Copy the lines below exactly. Start at the first and finish with the line containing "Será que meu".

Collected data entries
+ + + +

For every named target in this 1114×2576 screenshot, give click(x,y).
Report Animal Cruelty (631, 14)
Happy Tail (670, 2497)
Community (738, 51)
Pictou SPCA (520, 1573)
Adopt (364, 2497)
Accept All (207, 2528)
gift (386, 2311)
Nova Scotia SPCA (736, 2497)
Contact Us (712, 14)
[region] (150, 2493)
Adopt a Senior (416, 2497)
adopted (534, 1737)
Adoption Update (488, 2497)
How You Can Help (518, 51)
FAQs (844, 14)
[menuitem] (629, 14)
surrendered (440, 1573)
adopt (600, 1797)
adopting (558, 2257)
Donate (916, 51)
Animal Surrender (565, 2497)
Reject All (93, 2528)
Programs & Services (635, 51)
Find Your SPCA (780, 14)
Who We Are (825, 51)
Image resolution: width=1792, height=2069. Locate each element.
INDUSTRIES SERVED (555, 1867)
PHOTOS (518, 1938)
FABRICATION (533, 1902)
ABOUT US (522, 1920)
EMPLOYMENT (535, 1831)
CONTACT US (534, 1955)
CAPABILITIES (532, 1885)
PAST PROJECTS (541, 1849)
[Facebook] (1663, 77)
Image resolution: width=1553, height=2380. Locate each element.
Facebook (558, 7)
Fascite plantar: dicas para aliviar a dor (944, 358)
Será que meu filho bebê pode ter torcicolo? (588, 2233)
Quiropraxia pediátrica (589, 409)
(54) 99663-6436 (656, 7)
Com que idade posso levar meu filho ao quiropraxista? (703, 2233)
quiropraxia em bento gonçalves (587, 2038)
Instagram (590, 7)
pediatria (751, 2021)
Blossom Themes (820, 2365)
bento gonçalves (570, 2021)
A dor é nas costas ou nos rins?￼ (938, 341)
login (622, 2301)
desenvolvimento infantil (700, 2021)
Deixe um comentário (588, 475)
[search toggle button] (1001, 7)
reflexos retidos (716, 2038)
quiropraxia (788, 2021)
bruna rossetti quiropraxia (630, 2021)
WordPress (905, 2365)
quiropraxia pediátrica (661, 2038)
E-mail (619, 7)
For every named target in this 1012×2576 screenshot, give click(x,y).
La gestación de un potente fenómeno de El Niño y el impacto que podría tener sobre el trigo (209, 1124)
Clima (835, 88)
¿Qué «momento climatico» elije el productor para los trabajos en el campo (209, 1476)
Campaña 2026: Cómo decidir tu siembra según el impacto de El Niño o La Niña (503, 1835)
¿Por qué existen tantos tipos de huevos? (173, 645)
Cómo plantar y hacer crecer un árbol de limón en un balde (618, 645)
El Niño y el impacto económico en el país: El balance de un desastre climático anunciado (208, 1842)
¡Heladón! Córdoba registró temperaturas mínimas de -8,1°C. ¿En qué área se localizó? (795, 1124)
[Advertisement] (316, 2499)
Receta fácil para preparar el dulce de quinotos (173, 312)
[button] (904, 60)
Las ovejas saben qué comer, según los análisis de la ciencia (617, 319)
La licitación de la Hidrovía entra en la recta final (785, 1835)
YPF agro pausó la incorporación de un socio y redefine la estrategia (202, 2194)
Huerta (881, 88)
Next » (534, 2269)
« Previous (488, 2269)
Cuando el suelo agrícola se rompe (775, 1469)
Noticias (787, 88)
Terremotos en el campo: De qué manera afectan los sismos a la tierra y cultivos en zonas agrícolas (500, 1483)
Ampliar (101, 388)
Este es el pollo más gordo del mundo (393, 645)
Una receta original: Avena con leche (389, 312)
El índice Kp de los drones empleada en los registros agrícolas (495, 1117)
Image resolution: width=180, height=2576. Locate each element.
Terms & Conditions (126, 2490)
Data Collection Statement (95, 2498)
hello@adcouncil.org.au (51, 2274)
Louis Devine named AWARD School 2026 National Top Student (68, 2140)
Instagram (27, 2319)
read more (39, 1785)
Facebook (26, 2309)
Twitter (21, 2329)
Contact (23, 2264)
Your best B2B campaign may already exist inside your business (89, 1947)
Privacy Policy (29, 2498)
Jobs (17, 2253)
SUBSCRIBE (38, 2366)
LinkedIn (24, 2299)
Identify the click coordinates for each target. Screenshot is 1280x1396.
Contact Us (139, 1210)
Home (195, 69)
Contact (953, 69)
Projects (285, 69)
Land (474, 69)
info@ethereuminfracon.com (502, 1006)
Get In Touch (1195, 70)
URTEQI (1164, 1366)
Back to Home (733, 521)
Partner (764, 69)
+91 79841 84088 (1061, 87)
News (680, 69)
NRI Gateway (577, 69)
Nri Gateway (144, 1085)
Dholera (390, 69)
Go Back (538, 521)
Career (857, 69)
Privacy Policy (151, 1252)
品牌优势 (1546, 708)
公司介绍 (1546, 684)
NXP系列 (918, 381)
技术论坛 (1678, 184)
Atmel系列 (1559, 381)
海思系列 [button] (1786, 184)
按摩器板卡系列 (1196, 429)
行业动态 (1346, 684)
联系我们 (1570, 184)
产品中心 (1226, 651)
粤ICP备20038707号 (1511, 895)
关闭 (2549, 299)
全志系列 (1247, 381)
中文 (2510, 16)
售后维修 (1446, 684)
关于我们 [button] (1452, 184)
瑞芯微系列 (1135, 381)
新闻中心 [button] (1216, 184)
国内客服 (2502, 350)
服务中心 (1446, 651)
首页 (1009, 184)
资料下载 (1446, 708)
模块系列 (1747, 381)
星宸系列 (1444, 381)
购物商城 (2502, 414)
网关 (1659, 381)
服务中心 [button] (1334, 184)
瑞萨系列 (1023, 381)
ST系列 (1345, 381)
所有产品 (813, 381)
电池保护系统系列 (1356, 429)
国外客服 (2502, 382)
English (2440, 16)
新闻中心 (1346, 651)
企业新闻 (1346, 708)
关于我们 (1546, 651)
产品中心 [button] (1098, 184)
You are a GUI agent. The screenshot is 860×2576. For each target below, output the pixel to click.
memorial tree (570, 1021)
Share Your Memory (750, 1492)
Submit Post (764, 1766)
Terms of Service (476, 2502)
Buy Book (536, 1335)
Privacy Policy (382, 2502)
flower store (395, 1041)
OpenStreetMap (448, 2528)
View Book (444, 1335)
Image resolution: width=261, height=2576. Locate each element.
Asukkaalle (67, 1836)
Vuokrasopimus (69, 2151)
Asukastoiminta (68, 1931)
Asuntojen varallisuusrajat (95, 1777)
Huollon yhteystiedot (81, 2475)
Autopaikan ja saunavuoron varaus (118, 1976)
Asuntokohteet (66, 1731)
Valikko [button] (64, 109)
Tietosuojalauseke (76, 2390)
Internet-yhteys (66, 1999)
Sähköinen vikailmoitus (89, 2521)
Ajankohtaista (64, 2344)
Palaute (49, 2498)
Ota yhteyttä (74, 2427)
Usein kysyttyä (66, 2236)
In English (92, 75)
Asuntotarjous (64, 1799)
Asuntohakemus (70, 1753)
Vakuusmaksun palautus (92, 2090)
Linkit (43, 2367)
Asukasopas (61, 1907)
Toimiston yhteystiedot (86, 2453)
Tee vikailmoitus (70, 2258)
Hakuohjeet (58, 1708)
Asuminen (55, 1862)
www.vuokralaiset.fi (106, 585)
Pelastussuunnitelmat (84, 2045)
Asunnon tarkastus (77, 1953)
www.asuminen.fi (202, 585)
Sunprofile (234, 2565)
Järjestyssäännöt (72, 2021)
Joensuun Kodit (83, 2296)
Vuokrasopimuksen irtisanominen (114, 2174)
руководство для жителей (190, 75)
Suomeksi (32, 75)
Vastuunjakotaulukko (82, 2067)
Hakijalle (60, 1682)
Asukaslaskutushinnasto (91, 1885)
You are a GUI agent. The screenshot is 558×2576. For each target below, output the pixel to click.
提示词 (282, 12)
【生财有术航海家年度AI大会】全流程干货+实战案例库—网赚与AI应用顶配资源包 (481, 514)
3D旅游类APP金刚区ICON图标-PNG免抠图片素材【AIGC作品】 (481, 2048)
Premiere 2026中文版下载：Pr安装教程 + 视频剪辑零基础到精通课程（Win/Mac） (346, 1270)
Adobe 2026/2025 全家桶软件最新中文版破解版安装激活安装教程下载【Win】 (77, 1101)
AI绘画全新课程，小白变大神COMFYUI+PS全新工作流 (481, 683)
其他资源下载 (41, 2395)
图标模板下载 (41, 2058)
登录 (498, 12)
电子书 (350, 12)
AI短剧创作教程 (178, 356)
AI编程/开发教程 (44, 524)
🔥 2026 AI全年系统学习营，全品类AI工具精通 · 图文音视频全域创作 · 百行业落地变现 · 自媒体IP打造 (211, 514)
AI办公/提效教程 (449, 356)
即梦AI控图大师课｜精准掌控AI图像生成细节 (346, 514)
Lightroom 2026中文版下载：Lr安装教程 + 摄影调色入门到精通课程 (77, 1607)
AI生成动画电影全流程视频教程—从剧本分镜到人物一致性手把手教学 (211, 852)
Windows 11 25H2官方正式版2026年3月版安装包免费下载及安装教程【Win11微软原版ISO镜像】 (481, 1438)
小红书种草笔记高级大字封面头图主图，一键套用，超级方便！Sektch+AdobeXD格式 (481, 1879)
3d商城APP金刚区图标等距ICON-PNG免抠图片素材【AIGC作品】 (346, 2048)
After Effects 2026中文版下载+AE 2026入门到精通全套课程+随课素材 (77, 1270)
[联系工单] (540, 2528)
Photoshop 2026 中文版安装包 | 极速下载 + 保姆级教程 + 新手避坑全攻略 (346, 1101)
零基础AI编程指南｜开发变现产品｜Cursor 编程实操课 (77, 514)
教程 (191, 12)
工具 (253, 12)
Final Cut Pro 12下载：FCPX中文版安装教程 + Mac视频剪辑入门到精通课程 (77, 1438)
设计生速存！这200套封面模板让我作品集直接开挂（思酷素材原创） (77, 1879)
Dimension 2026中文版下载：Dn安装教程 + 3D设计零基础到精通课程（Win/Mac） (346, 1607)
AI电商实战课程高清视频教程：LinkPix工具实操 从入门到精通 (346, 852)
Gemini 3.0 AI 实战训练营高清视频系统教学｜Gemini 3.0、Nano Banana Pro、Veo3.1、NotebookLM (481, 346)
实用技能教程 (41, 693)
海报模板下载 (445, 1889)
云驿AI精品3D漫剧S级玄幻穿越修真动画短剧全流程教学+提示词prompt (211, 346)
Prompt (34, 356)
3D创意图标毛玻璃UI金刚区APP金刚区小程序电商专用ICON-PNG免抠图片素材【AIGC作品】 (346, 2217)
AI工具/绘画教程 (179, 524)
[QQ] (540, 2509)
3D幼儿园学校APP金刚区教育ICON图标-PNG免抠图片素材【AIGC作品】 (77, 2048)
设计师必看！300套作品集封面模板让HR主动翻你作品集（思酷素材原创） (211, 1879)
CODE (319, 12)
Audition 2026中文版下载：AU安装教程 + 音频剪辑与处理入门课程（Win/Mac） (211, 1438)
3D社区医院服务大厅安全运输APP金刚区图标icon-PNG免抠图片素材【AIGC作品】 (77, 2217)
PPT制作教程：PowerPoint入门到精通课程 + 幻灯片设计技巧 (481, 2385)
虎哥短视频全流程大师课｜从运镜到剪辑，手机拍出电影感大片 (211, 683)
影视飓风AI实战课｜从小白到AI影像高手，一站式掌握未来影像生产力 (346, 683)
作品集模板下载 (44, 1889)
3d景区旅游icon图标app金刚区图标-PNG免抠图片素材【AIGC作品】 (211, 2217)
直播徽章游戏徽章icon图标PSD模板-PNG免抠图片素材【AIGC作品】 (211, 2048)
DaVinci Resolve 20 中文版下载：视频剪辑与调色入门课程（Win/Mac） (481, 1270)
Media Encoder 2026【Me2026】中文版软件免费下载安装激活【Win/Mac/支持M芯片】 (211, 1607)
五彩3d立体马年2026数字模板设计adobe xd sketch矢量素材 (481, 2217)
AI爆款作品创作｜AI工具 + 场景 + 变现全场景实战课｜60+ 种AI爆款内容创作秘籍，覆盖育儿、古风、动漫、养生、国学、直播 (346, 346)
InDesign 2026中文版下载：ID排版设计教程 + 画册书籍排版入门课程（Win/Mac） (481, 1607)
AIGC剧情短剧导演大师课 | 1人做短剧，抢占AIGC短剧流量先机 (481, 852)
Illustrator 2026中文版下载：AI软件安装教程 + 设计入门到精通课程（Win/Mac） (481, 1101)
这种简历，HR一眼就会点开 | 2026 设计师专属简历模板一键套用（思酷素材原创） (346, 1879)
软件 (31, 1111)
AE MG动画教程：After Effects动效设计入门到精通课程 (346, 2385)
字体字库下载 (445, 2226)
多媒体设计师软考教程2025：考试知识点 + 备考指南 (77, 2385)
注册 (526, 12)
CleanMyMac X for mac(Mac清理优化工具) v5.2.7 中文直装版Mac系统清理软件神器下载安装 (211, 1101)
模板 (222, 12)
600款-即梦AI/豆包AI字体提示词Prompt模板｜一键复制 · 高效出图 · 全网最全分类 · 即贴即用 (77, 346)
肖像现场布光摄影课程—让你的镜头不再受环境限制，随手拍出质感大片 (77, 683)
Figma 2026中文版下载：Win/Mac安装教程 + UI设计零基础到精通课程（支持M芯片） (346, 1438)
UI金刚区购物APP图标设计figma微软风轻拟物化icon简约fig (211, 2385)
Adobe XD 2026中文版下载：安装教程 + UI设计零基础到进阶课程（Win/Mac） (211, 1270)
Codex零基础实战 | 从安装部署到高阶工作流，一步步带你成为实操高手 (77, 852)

+ + + +

◆ Answer box
For every named target in this 1114×2576 screenshot, give click(x,y).
Report Animal Cruelty (631, 14)
Happy Tail (670, 2497)
Community (738, 51)
Pictou SPCA (520, 1573)
Adopt (364, 2497)
Accept All (207, 2528)
gift (386, 2311)
Nova Scotia SPCA (736, 2497)
Contact Us (712, 14)
[region] (150, 2493)
Adopt a Senior (416, 2497)
adopted (534, 1737)
Adoption Update (488, 2497)
How You Can Help (518, 51)
FAQs (844, 14)
[menuitem] (629, 14)
surrendered (440, 1573)
adopt (600, 1797)
adopting (558, 2257)
Donate (916, 51)
Animal Surrender (565, 2497)
Reject All (93, 2528)
Programs & Services (635, 51)
Find Your SPCA (780, 14)
Who We Are (825, 51)
Image resolution: width=1792, height=2069. Locate each element.
INDUSTRIES SERVED (555, 1867)
PHOTOS (518, 1938)
FABRICATION (533, 1902)
ABOUT US (522, 1920)
EMPLOYMENT (535, 1831)
CONTACT US (534, 1955)
CAPABILITIES (532, 1885)
PAST PROJECTS (541, 1849)
[Facebook] (1663, 77)
Image resolution: width=1553, height=2380. Locate each element.
Facebook (558, 7)
Fascite plantar: dicas para aliviar a dor (944, 358)
Será que meu filho bebê pode ter torcicolo? (588, 2233)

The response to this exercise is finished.